▶ **Rumusan Soal 1**
Ganti kata "Expand" menjadi "Open" pada semua baris entri lokasi teks dan item di bawah, dan biarkan bagian lainnya tetap sama. Gambar tidak perlu disertakan dalam jawaban.

▶ **Bacaan yang Disediakan**

----------

Untuk membuat petak contoh pengukuran ikuti ukuran baku petak contoh (transek) seperti yang tertulis pada Box 2.

Cara:

  1. Pilih lokasi dengan kondisi vegetasi yang cukup seragam yang dapat mewakili
    jenis tutupan lahan yang bersangkutan.
  2. Buatlah plot transek pada lahan yang dipilih searah dengan mata angin (Foto 2A dan 2B), dengan langkah sebagai berikut:
  • Lemparkan sebatang ranting secara acak untuk menentukan titik ikat dari plot pengukuran.
  • Beri tanda dengan patok kayu (sebagai titik ikat) dan rekam posisi titik ikat menggunakan GPS (Gambar 1).
  • Ikatkan tali plastik 40 m tariklah ke arah utara. Ikatkan tali lain sepanjang 5 m ke arah timur. Lanjutkan pemasangan patok di 3 sudut yang lain dan ikat tali-tali yang lain hingga diperoleh plot pengukuran sebesar 40 m x 5 m = 200 m2 (disebut sub plot utama).

----------

[Entri lokasi teks dan item]
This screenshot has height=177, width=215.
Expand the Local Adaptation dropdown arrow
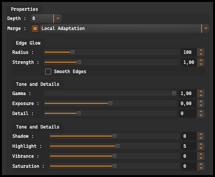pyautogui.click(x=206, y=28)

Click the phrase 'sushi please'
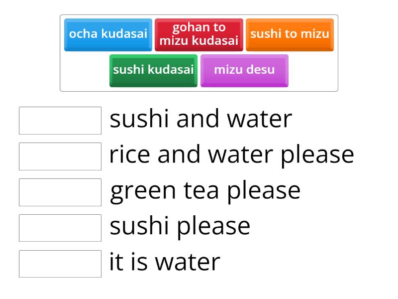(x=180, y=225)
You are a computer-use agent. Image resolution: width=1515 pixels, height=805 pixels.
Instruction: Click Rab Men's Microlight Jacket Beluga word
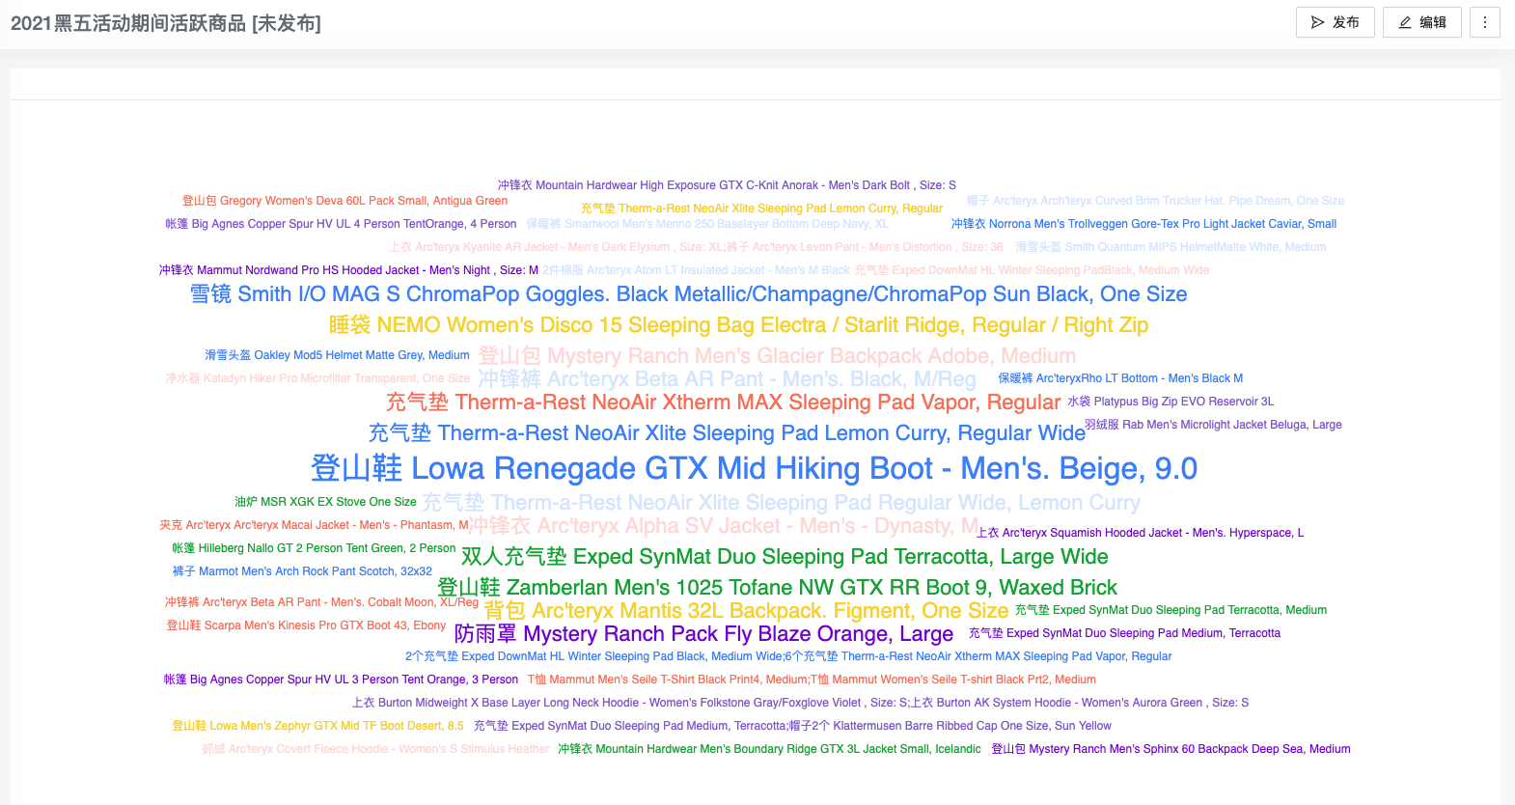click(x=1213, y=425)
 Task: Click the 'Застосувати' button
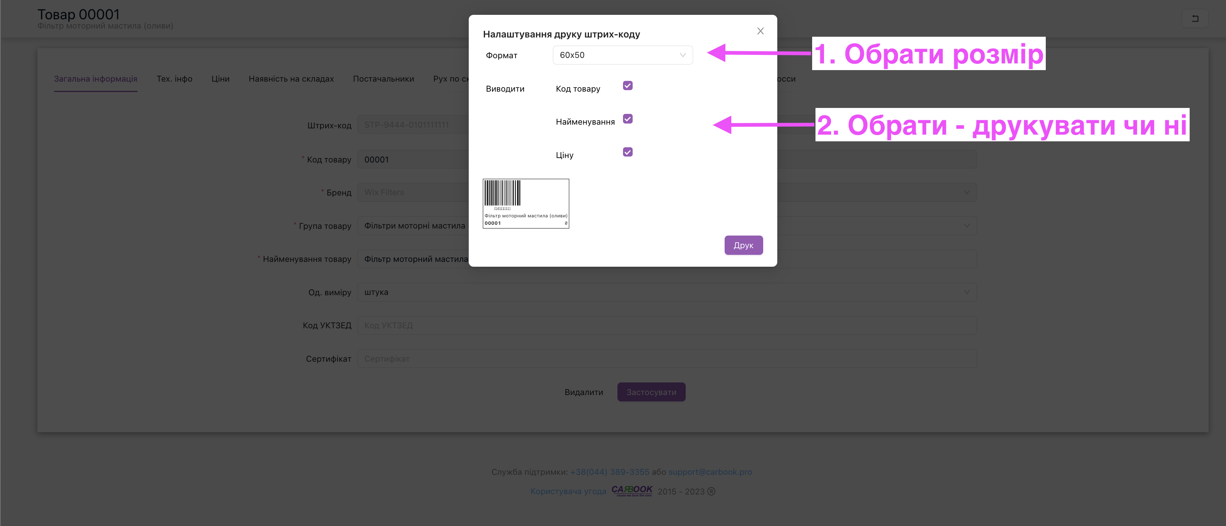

----------

▶ **Rumusan Soal 2**
Menurut teks tentang pembuatan petak contoh pengukuran di atas, apakah setiap pernyataan berikut sesuai dengan teks? (a) Tali plastik sepanjang 40 m ditarik ke arah utara. (b) Posisi titik ikat direkam dengan kompas. (c) Sub plot utama berukuran 200 m2.

▶ **Jawaban Lengkap 1**
This screenshot has height=177, width=215.
Open the Local Adaptation dropdown arrow
pyautogui.click(x=206, y=28)

Click the phrase 'sushi please'
(x=180, y=225)
You are a computer-use agent. Image resolution: width=1515 pixels, height=805 pixels.
Instruction: Click Rab Men's Microlight Jacket Beluga word
click(x=1213, y=425)
 Task: Click the 'Застосувати' button

▶ **Jawaban Lengkap 2**
(a) Ya: "Ikatkan tali plastik 40 m tariklah ke arah utara."
(b) Tidak: "rekam posisi titik ikat menggunakan GPS (Gambar 1)."
(c) Ya: "hingga diperoleh plot pengukuran sebesar 40 m x 5 m = 200 m2 (disebut sub plot utama)."